Baştan vurgulayalım : «Kış Uykusu» önümüzdeki cumartesi gecesi yapılacak ödül töreninde mutlaka sahneye çağrılması gereken bir başyapıt. Jane Campion ve jüri üyelerinin dışlayamayacakları olgunlukta, sağlam, duyarlı, derinlikli bir yaratıcı sineması örneği. Nuri Bilge Ceylan’a en azından senaryo, belki ikinci kez mizansen ya da üçüncü kez jüri ödülü kazandıracak; aslında,Türk sinemasının 1982’den bu yana beklediği ikinci Altın Palmiye’yi getirecek güçte bir film.

Muzaffer Özdemir ile Mehmet Emin Toprak’ın 2003’te «Uzak»taki yorumlarıyla paylaştıkları en iyi erkek oyuncu ödülünü, Haluk Bilginer’in yeniden kapma olasılığı da yüksek…

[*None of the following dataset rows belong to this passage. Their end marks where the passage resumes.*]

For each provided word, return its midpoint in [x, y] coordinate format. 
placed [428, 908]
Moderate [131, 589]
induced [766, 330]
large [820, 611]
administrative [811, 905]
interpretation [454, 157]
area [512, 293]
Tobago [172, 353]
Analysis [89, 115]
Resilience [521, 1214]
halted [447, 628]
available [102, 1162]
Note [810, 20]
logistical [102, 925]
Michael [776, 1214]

Aslında, verilecek ödül(ün)lerin ne(ler) olacağı, sinemaseverler için hiç de önemli değil. Önemli olan,Türkiye insanı gerçeğinin, son derece incelikli, alabildiğine duyarlı görsel ve düşünsel bir senfoniye dönüşerek beyazperdeye yansıyor olması.Felsefi derinliği olan, entelektüel düzeyde ödün vermeyen (öz)eleştirel bakışın acımasız sertliğiyle kaleme alınmış senaryo gerisinde, Anton Çehov’dan ya da Dostoyevski’den esinlenmenin ötesinde, olgun bir edebiyat dili, sağlam bir dramaturjik yapı bulunuyor.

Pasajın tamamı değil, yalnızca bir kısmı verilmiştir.